Dan N. Jacobs’s letter is of value because it is the standard response of academic and government experts on Russia to a Russian analyst’s probe of their work. Mr. Jacobs objects to my taking “roundhouse swipes . . . at non-Russian expertise on the USSR.” I do contend that a very great deal of the output of Western experts on Russia is worthless, if not fraudulent. Given elementary research opportunities, I could show this, as I have shown it for the CIA’s expertise on Russia. Take a single example. In 1974, American newspapers published the CIA’s figures for “Soviet defense spending,” figures which were absurd. More than a thousand institutions in the West are concerned with the study of Russia, but not a single one of them ridiculed or even questioned these figures. Those experts on Russia who did question them account for a tiny fraction of the total. What is the value of more than a thousand institutions if none of them can notice ridiculous elementary mistakes in their professed field?

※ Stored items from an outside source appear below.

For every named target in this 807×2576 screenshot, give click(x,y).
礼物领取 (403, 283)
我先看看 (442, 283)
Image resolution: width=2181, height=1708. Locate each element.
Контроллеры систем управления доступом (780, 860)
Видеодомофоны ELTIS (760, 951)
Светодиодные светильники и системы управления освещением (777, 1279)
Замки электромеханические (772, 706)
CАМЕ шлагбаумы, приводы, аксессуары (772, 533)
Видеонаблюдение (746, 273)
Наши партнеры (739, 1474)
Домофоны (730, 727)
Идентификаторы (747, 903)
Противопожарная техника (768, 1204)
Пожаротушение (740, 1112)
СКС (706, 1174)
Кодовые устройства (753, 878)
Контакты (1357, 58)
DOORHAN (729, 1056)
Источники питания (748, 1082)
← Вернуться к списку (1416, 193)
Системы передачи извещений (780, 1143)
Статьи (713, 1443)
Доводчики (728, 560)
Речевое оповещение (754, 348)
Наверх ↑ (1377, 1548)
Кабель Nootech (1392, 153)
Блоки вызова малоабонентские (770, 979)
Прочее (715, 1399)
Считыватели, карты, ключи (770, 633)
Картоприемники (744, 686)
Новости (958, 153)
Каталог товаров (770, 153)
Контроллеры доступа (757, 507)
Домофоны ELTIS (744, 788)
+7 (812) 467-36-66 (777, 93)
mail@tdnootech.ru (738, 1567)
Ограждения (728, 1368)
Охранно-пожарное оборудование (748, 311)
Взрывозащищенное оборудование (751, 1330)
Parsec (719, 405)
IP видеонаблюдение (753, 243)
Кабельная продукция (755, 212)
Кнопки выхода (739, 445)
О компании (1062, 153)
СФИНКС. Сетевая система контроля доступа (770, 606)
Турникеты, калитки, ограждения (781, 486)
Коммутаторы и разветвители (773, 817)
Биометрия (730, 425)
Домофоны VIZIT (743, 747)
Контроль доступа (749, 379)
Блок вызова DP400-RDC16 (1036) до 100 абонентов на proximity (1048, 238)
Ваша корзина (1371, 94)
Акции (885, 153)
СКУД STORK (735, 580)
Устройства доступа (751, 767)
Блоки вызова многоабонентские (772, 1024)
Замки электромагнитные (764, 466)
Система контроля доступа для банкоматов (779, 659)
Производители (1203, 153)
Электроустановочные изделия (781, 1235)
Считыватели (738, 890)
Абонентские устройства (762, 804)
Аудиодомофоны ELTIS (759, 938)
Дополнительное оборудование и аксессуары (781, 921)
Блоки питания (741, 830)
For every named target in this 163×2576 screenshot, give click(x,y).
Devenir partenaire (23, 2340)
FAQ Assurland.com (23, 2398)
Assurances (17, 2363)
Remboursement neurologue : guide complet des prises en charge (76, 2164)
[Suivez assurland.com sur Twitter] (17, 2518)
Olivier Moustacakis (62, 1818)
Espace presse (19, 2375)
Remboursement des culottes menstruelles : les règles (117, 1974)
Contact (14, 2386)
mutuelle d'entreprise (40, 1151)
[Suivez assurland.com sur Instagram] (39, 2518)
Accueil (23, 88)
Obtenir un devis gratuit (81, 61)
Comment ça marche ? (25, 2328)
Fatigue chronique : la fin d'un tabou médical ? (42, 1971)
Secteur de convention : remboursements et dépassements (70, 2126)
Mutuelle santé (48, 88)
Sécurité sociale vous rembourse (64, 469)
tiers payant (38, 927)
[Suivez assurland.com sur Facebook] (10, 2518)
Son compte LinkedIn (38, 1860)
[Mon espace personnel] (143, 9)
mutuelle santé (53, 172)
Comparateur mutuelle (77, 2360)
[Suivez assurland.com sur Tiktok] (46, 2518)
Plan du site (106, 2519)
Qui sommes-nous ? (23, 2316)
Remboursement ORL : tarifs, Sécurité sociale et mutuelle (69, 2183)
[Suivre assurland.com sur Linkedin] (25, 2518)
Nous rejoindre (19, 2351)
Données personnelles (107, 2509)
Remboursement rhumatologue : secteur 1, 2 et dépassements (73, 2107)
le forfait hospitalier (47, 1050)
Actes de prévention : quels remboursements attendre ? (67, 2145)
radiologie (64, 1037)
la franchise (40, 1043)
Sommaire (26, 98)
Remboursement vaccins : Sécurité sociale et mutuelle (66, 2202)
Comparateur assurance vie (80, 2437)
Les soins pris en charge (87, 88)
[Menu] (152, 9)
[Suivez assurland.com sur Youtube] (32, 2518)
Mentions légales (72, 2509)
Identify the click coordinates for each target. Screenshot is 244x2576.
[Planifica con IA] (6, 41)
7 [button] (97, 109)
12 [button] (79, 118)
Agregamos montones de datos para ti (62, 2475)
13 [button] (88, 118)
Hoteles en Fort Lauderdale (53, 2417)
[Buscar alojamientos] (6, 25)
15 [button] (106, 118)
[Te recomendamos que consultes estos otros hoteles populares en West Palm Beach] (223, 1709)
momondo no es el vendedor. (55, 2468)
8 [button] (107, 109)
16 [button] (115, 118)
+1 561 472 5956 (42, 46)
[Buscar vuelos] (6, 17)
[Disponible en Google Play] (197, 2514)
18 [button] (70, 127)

Characteristically, Mr. Jacobs does not say a word on the subject of the article: the ineptitude of the CIA. It is not even clear whether he agrees or disagrees that the CIA is inept. Instead, he argues ad hominem: since I “lived under Soviet power,” and “suffered at its hands,” my “views of the USSR, its past as well as its present and future, have become distorted.” By implication, those experts at the CIA or Miami University who have not lived under Soviet power are “calm and objective.” Now, as it happens, I personally never suffered under Soviet power. On the contrary, financially I belonged to the very top in Russia. For another thing, my article is not “overstated” (whether on account of my supposedly unbearable suffering or from some other cause), but is actually understated. Mr. Jacobs can pick any section in the article and I will be glad to supply the rigorous and complete demonstration on which the section in question rests.

Finally, Mr. Jacobs’s excursion into Russian history says very little—although it says it with an air of sloganeering finality—about the real history of the more than one hundred nations of Russia, but a great deal about the spread of what Mr. Weeks justly calls the “Salisbury syndrome” among American experts on foreign affairs.